-- Directions for this task --
Return every one of the records below verbatim, with each line unchanged.

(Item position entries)
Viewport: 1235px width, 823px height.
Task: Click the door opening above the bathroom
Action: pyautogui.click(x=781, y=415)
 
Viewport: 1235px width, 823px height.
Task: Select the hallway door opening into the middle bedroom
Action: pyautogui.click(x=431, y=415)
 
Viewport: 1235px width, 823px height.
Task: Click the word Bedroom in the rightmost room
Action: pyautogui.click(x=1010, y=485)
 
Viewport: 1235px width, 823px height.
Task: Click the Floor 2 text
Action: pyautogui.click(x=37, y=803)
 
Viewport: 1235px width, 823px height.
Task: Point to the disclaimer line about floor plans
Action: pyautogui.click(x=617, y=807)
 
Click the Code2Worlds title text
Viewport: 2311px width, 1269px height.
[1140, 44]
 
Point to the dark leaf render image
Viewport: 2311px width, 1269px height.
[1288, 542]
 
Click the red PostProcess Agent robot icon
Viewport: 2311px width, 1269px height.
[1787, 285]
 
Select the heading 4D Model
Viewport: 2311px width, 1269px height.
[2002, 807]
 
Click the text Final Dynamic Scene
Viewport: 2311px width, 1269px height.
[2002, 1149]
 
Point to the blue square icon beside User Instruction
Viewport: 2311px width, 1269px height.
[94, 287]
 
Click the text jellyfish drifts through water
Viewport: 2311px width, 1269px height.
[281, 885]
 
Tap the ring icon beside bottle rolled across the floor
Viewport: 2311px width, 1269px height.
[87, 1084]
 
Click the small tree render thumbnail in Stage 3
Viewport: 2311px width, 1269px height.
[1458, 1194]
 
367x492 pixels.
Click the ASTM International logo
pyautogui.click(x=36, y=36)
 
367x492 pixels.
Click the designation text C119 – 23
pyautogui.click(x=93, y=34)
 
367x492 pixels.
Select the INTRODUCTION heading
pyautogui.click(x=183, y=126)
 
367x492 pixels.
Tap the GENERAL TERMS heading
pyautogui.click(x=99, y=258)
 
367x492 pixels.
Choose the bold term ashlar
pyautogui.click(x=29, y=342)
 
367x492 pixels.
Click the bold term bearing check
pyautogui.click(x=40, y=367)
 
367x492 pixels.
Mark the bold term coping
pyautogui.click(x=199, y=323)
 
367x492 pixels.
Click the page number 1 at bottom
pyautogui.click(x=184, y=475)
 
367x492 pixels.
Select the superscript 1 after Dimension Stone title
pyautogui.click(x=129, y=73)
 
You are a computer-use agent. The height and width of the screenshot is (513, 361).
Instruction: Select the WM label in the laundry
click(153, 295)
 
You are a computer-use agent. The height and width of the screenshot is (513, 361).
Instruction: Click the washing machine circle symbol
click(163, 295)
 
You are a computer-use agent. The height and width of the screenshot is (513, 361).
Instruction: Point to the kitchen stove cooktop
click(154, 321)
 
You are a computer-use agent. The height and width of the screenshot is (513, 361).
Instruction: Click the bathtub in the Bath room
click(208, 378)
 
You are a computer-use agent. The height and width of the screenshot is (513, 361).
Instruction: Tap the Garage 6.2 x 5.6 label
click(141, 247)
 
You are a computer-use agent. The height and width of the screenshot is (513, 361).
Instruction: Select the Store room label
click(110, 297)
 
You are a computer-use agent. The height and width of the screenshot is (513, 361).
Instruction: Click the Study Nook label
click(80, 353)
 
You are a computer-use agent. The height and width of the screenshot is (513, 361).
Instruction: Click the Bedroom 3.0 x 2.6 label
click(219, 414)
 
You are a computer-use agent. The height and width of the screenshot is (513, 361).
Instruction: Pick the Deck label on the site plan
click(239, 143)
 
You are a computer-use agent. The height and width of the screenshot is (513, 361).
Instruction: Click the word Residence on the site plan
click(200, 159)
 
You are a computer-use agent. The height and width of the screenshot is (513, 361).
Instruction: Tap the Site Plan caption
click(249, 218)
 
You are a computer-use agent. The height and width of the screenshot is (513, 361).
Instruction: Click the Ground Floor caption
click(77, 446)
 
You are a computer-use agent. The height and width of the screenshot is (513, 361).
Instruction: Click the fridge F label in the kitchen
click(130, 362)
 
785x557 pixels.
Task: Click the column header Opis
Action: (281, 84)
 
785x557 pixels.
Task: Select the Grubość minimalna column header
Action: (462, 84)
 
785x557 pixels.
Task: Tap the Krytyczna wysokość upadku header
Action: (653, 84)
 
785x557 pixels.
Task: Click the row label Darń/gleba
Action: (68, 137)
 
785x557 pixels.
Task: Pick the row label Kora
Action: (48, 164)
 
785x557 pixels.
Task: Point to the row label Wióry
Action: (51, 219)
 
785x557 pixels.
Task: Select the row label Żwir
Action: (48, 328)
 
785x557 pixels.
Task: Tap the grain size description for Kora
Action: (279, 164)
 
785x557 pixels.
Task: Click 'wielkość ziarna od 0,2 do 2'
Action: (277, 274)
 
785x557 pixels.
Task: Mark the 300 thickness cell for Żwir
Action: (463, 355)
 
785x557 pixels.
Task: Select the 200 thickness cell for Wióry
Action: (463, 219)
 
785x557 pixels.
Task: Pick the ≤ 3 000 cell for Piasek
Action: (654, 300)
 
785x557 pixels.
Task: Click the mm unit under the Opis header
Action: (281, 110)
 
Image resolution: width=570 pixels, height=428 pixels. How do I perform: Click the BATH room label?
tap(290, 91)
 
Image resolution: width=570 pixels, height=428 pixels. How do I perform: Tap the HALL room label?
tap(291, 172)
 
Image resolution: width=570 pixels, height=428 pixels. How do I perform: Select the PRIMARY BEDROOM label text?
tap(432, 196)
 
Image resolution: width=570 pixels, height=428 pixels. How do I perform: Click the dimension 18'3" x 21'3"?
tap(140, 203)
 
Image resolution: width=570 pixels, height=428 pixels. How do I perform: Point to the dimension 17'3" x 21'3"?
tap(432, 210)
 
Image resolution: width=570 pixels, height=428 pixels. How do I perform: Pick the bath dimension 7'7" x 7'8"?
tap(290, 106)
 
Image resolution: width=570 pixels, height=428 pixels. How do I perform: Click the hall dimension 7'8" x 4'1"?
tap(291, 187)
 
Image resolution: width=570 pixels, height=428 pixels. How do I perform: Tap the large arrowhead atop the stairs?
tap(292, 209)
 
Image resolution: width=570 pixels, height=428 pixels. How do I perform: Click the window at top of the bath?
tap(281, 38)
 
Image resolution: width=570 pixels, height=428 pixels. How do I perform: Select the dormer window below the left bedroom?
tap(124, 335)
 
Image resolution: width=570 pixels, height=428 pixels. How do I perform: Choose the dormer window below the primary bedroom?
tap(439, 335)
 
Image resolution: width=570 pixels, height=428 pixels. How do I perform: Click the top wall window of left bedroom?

-- Written reply --
Viewport: 1235px width, 823px height.
Task: Click the door opening above the bathroom
Action: pyautogui.click(x=781, y=415)
 
Viewport: 1235px width, 823px height.
Task: Select the hallway door opening into the middle bedroom
Action: pyautogui.click(x=431, y=415)
 
Viewport: 1235px width, 823px height.
Task: Click the word Bedroom in the rightmost room
Action: pyautogui.click(x=1010, y=485)
 
Viewport: 1235px width, 823px height.
Task: Click the Floor 2 text
Action: pyautogui.click(x=37, y=803)
 
Viewport: 1235px width, 823px height.
Task: Point to the disclaimer line about floor plans
Action: pyautogui.click(x=617, y=807)
 
Click the Code2Worlds title text
Viewport: 2311px width, 1269px height.
[1140, 44]
 
Point to the dark leaf render image
Viewport: 2311px width, 1269px height.
[1288, 542]
 
Click the red PostProcess Agent robot icon
Viewport: 2311px width, 1269px height.
[1787, 285]
 
Select the heading 4D Model
Viewport: 2311px width, 1269px height.
[2002, 807]
 
Click the text Final Dynamic Scene
Viewport: 2311px width, 1269px height.
[2002, 1149]
 
Point to the blue square icon beside User Instruction
Viewport: 2311px width, 1269px height.
[94, 287]
 
Click the text jellyfish drifts through water
Viewport: 2311px width, 1269px height.
[281, 885]
 
Tap the ring icon beside bottle rolled across the floor
Viewport: 2311px width, 1269px height.
[87, 1084]
 
Click the small tree render thumbnail in Stage 3
Viewport: 2311px width, 1269px height.
[1458, 1194]
 
367x492 pixels.
Click the ASTM International logo
pyautogui.click(x=36, y=36)
 
367x492 pixels.
Click the designation text C119 – 23
pyautogui.click(x=93, y=34)
 
367x492 pixels.
Select the INTRODUCTION heading
pyautogui.click(x=183, y=126)
 
367x492 pixels.
Tap the GENERAL TERMS heading
pyautogui.click(x=99, y=258)
 
367x492 pixels.
Choose the bold term ashlar
pyautogui.click(x=29, y=342)
 
367x492 pixels.
Click the bold term bearing check
pyautogui.click(x=40, y=367)
 
367x492 pixels.
Mark the bold term coping
pyautogui.click(x=199, y=323)
 
367x492 pixels.
Click the page number 1 at bottom
pyautogui.click(x=184, y=475)
 
367x492 pixels.
Select the superscript 1 after Dimension Stone title
pyautogui.click(x=129, y=73)
 
You are a computer-use agent. The height and width of the screenshot is (513, 361).
Instruction: Select the WM label in the laundry
click(153, 295)
 
You are a computer-use agent. The height and width of the screenshot is (513, 361).
Instruction: Click the washing machine circle symbol
click(163, 295)
 
You are a computer-use agent. The height and width of the screenshot is (513, 361).
Instruction: Point to the kitchen stove cooktop
click(154, 321)
 
You are a computer-use agent. The height and width of the screenshot is (513, 361).
Instruction: Click the bathtub in the Bath room
click(208, 378)
 
You are a computer-use agent. The height and width of the screenshot is (513, 361).
Instruction: Tap the Garage 6.2 x 5.6 label
click(141, 247)
 
You are a computer-use agent. The height and width of the screenshot is (513, 361).
Instruction: Select the Store room label
click(110, 297)
 
You are a computer-use agent. The height and width of the screenshot is (513, 361).
Instruction: Click the Study Nook label
click(80, 353)
 
You are a computer-use agent. The height and width of the screenshot is (513, 361).
Instruction: Click the Bedroom 3.0 x 2.6 label
click(219, 414)
 
You are a computer-use agent. The height and width of the screenshot is (513, 361).
Instruction: Pick the Deck label on the site plan
click(239, 143)
 
You are a computer-use agent. The height and width of the screenshot is (513, 361).
Instruction: Click the word Residence on the site plan
click(200, 159)
 
You are a computer-use agent. The height and width of the screenshot is (513, 361).
Instruction: Tap the Site Plan caption
click(249, 218)
 
You are a computer-use agent. The height and width of the screenshot is (513, 361).
Instruction: Click the Ground Floor caption
click(77, 446)
 
You are a computer-use agent. The height and width of the screenshot is (513, 361).
Instruction: Click the fridge F label in the kitchen
click(130, 362)
 
785x557 pixels.
Task: Click the column header Opis
Action: (281, 84)
 
785x557 pixels.
Task: Select the Grubość minimalna column header
Action: (462, 84)
 
785x557 pixels.
Task: Tap the Krytyczna wysokość upadku header
Action: (653, 84)
 
785x557 pixels.
Task: Click the row label Darń/gleba
Action: (68, 137)
 
785x557 pixels.
Task: Pick the row label Kora
Action: (48, 164)
 
785x557 pixels.
Task: Point to the row label Wióry
Action: (51, 219)
 
785x557 pixels.
Task: Select the row label Żwir
Action: (48, 328)
 
785x557 pixels.
Task: Tap the grain size description for Kora
Action: (279, 164)
 
785x557 pixels.
Task: Click 'wielkość ziarna od 0,2 do 2'
Action: (277, 274)
 
785x557 pixels.
Task: Mark the 300 thickness cell for Żwir
Action: (463, 355)
 
785x557 pixels.
Task: Select the 200 thickness cell for Wióry
Action: (463, 219)
 
785x557 pixels.
Task: Pick the ≤ 3 000 cell for Piasek
Action: (654, 300)
 
785x557 pixels.
Task: Click the mm unit under the Opis header
Action: (281, 110)
 
Image resolution: width=570 pixels, height=428 pixels. How do I perform: Click the BATH room label?
tap(290, 91)
 
Image resolution: width=570 pixels, height=428 pixels. How do I perform: Tap the HALL room label?
tap(291, 172)
 
Image resolution: width=570 pixels, height=428 pixels. How do I perform: Select the PRIMARY BEDROOM label text?
tap(432, 196)
 
Image resolution: width=570 pixels, height=428 pixels. How do I perform: Click the dimension 18'3" x 21'3"?
tap(140, 203)
 
Image resolution: width=570 pixels, height=428 pixels. How do I perform: Point to the dimension 17'3" x 21'3"?
tap(432, 210)
 
Image resolution: width=570 pixels, height=428 pixels. How do I perform: Pick the bath dimension 7'7" x 7'8"?
tap(290, 106)
 
Image resolution: width=570 pixels, height=428 pixels. How do I perform: Click the hall dimension 7'8" x 4'1"?
tap(291, 187)
 
Image resolution: width=570 pixels, height=428 pixels. How do I perform: Tap the large arrowhead atop the stairs?
tap(292, 209)
 
Image resolution: width=570 pixels, height=428 pixels. How do I perform: Click the window at top of the bath?
tap(281, 38)
 
Image resolution: width=570 pixels, height=428 pixels. How do I perform: Select the dormer window below the left bedroom?
tap(124, 335)
 
Image resolution: width=570 pixels, height=428 pixels. How do I perform: Choose the dormer window below the primary bedroom?
tap(439, 335)
 
Image resolution: width=570 pixels, height=428 pixels. How do I perform: Click the top wall window of left bedroom?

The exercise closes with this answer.